Assuming it did happen, it would have focused on a small batch of servers to a
small batch of clients.

They wouldn't have been installing this hack on every single server they
produced.

So unless they pull every server for every major client and check, simply
checking their warehouse stock proves nothing.

------
pasbesoin
You know what really kills a relationship? Distrust.

Something our intelligence community has been fostering for... Well, what
timeframe do I specify? But the past 15 - 20 years have brought something of a
nadir.

And the corporate world isn't faring much if any better.

Reassurances don't seem very reassuring, these days...

------
stdbrouw
> Let's say Super Micro is right

Yet we still don't know whether this is the case, so it's not even clear
whether "consequences" are in order and whether incompetence is at play.
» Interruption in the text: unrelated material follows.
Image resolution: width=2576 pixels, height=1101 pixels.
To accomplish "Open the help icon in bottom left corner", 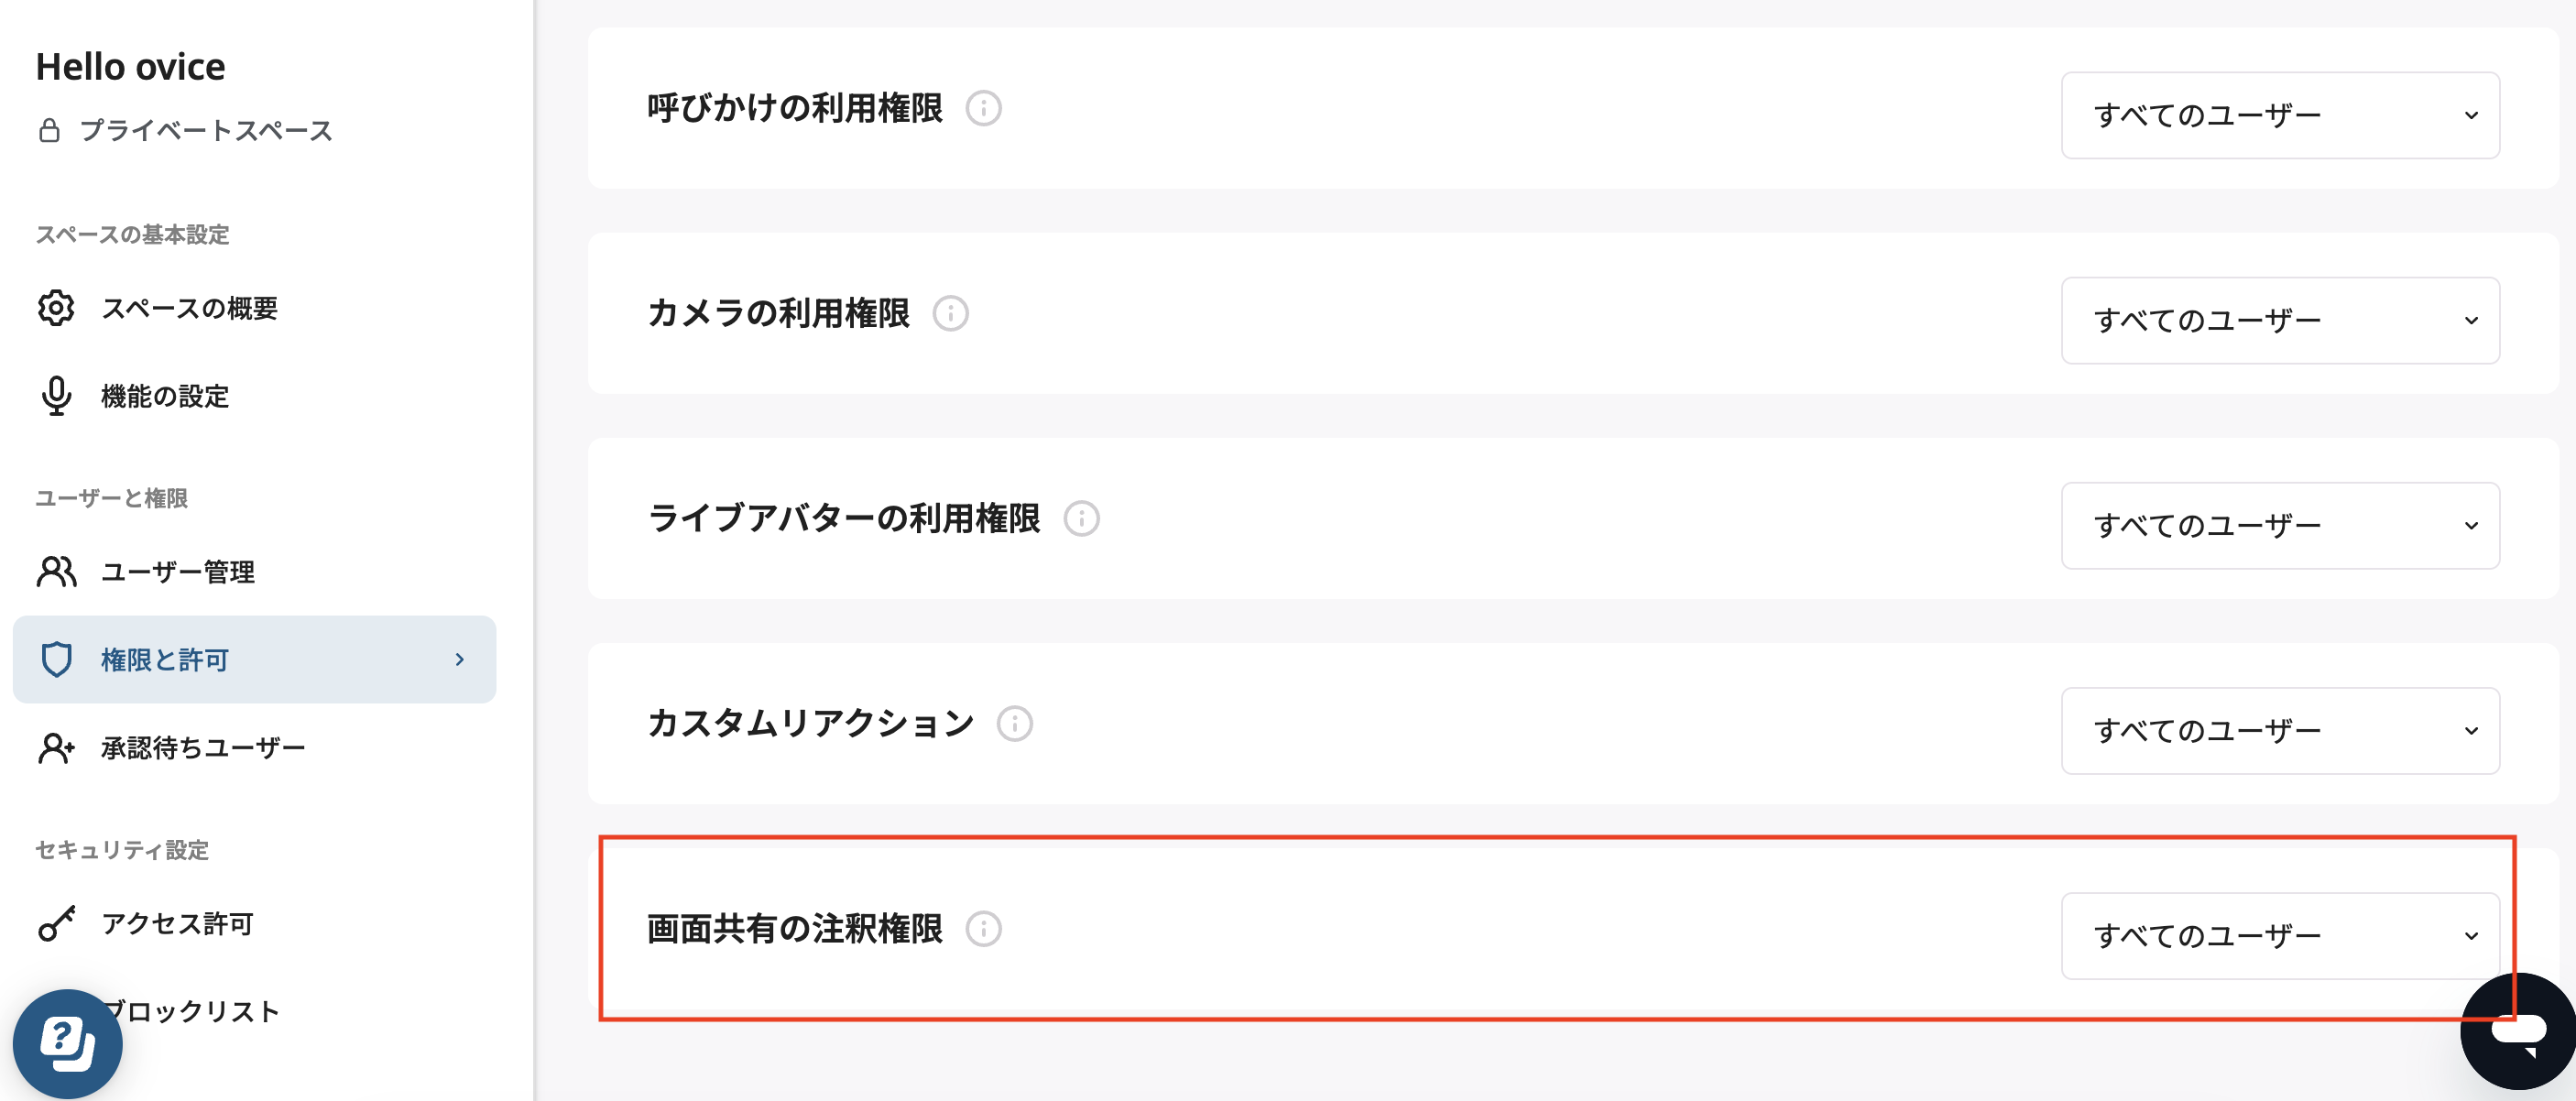I will coord(68,1043).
You can't prosecute someone because "if they had stolen money from me, that
would be theft."

------
nyc_pizzadev
Seems like a lot of people don't know who to believe. Me too. Hasn't anyone
pulled a few Supermicro boards and confirmed that this chip exists? It was
reported that the chip might be inside the wafers, but still, that would make
finding this a clear smoking gun.

------
perseusprime11
I read this as "We've conducted a thorough review and made sure we've covered
all tracks"

------
balthasar
We have investigated ourselves and found nothing wrong.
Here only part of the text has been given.